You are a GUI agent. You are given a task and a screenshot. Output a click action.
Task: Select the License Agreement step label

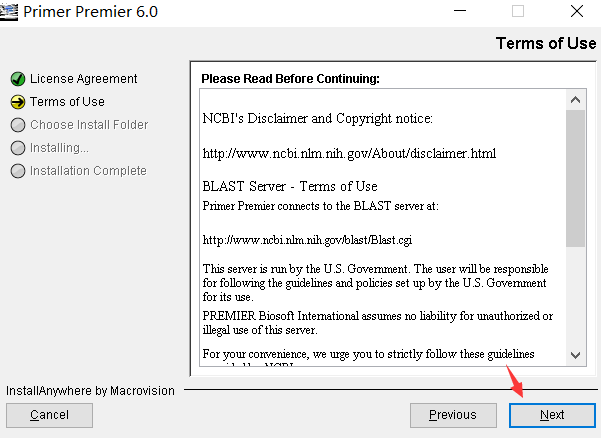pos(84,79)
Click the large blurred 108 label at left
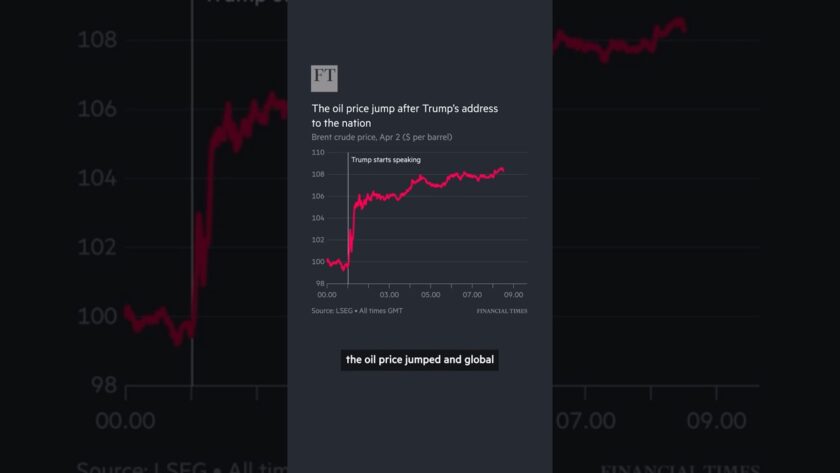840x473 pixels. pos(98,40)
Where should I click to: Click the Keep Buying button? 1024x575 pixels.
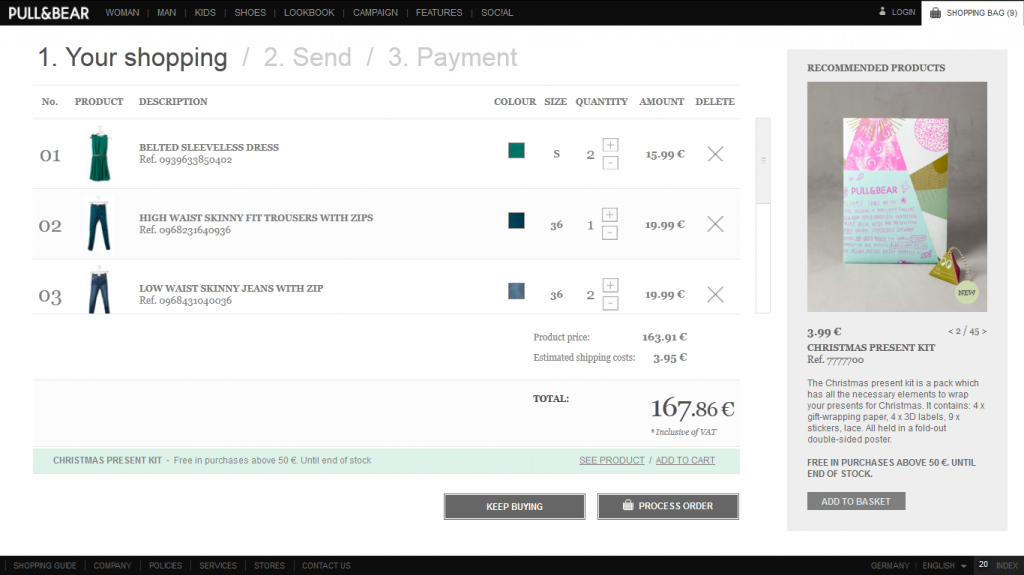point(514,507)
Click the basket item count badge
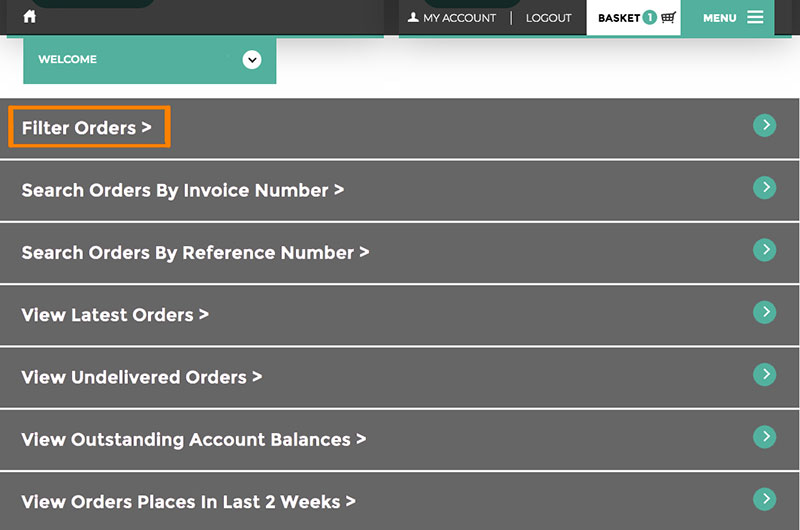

==

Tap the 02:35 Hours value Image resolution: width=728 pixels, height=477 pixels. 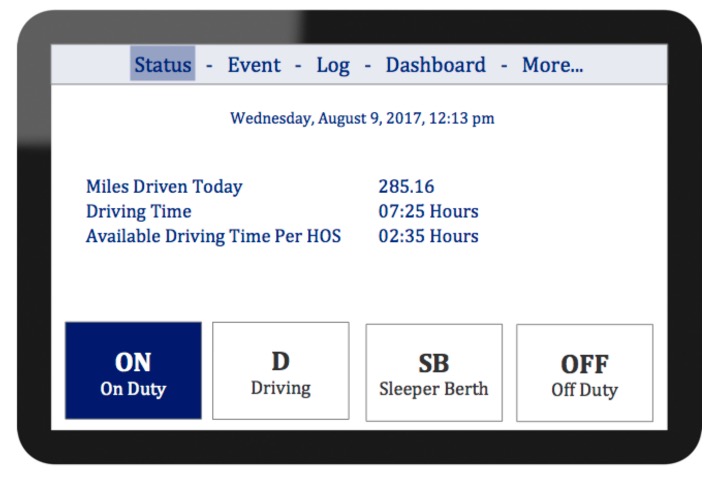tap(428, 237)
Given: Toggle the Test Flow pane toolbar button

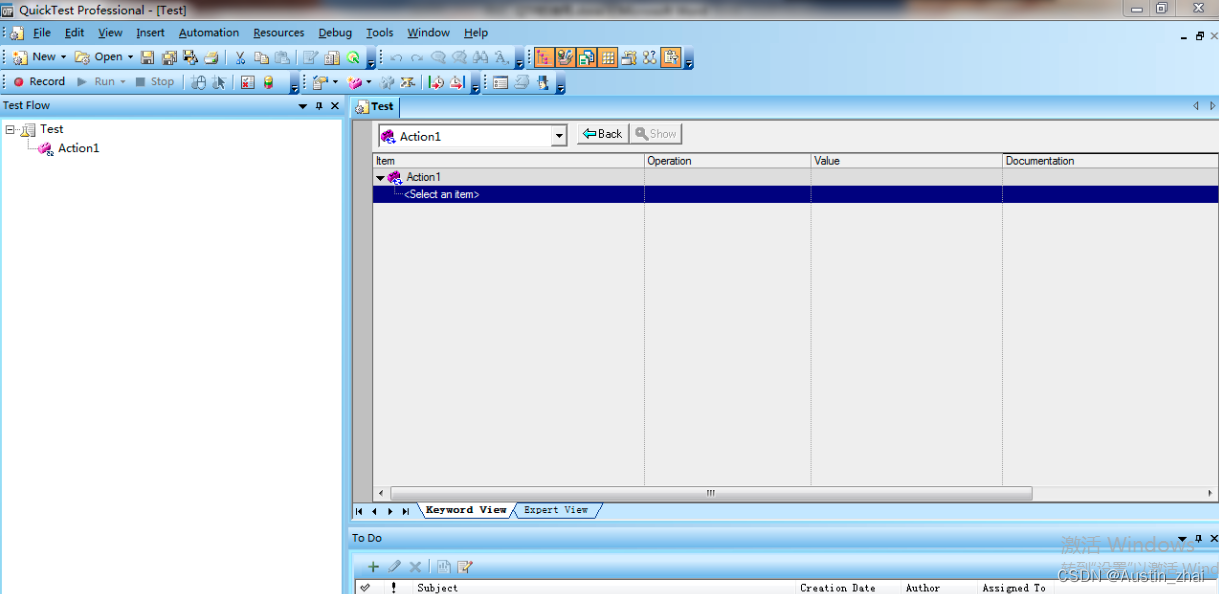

TASK STATEMENT:
Give again, exactly as written above, each line from the one that has "You are a GUI" to the one that has "Click the basket item count badge", both included; omit the pictures.

ANSWER FOR THIS EXERCISE:
You are a GUI agent. You are given a task and a screenshot. Output a click action.
Task: Select the License Agreement step label

pos(84,79)
Click the large blurred 108 label at left
840x473 pixels. pos(98,40)
Where should I click to: Click the Keep Buying button? 1024x575 pixels.
point(514,507)
Click the basket item count badge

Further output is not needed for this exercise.